SLUG – HiggledyPiggledy (Memphis Industries)

Ian Black aka SLUG chooses to escape from outsider living in the North East by creating a future world

Released Apr 13th, 2018 via Memphis Industries / By Ian Stanley
SLUG – HiggledyPiggledy (Memphis Industries) When at his weird, electronic-insect best, there are few artists doing what SLUG (Ian Black) is doing, in the way that he is doing it at the moment. On HiggledyPiggledy, his second full album after his 2015 debut RIPE, he goes truly solo from previous bandmates from Field Music. The result is falling deeper into whatever strange realm his mind dwells.

'Humming and Hawing' and ‘Arbitrary Lesson in Custom’ have the rolling jazz drums that carry us down the rabbit hole and push out into SLUG’s dystopian future. It is little coincidence that ‘Arbitrary Lesson in Custom’ talks about 'how we lose touch with people and friends we love and the slow burn of how it happens' to the backdrop of a cello which sounds like it’s pushing this sci-fi odyssey across a vast desert. While the topics are similar to other albums – sex, loss, political disagreements and dissatisfaction – it is the delivery that sets HiggledyPiggledy apart.

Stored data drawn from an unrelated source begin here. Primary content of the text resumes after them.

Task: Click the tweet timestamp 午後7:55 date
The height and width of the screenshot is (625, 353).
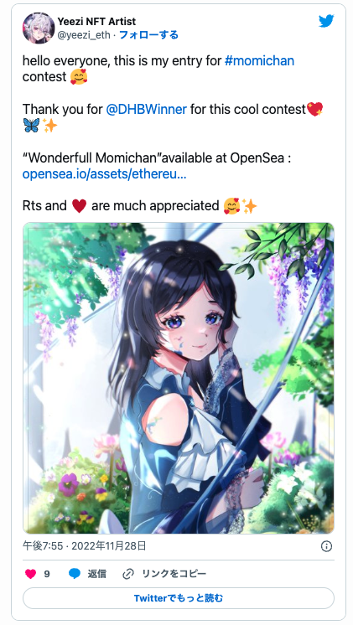Action: [x=84, y=545]
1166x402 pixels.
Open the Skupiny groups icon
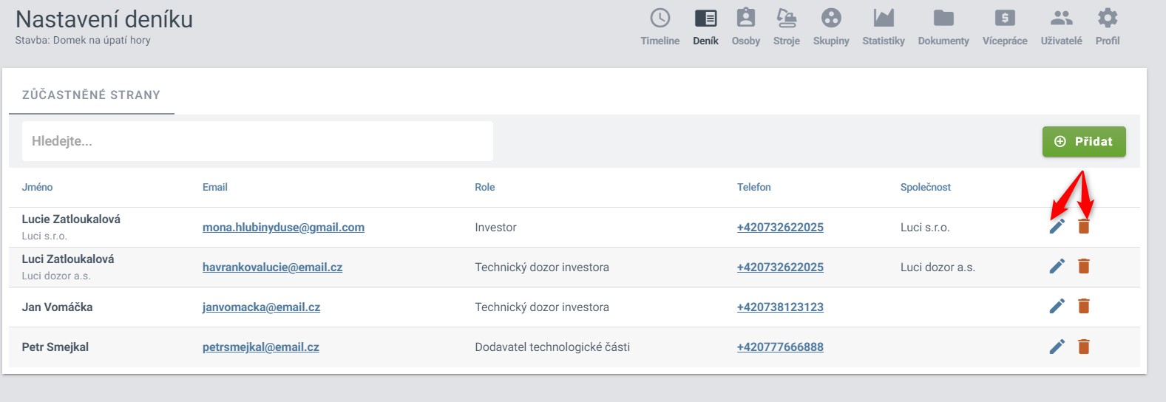831,18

With SLUG coming from and living in Brexit central (Sunderland) he’s been having difficulty coming to terms with it 'venting in pubs, writing in the character of how some people think and behave'. Or living the life of an outsider 'in Wetherspoons arguing with some of the questionable attitudes of locals' as his press release says. It’s a HiggledyPiggledy situation that he finds himself in, and the title of this album feels like it is as much about his life in Sunderland as the world he’s created on these 13 tracks.

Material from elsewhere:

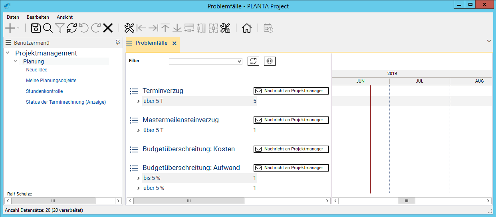Collapse the Projektmanagement tree node
Viewport: 496px width, 217px height.
pyautogui.click(x=8, y=53)
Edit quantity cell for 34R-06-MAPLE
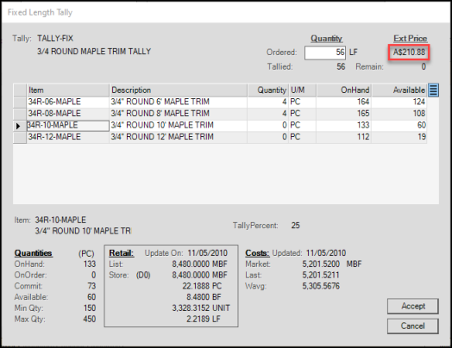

That world is escapism, and heavy guitars permeate as much as they did on RIPE, but with added guidance from far more prominent strings. For instance, ‘Earlobe’ and ‘No Heavy Petting’ are just as sharp edged and electronic as ‘Cockeyed Rabbit’ or ‘Greasy Mind’.

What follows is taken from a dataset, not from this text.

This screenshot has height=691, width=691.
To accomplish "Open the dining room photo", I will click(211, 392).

One for lovers of cinematic, futuristic soundtracks that tell just as many stories through music as lyrics. This is a progression for SLUG rather than a stagnation and one that will see him ready just in time for a darkened sweaty rooms of summer tours and soaking fields of festival season. He has this spooky sci-fi opera odyssey song of the future thing sorted.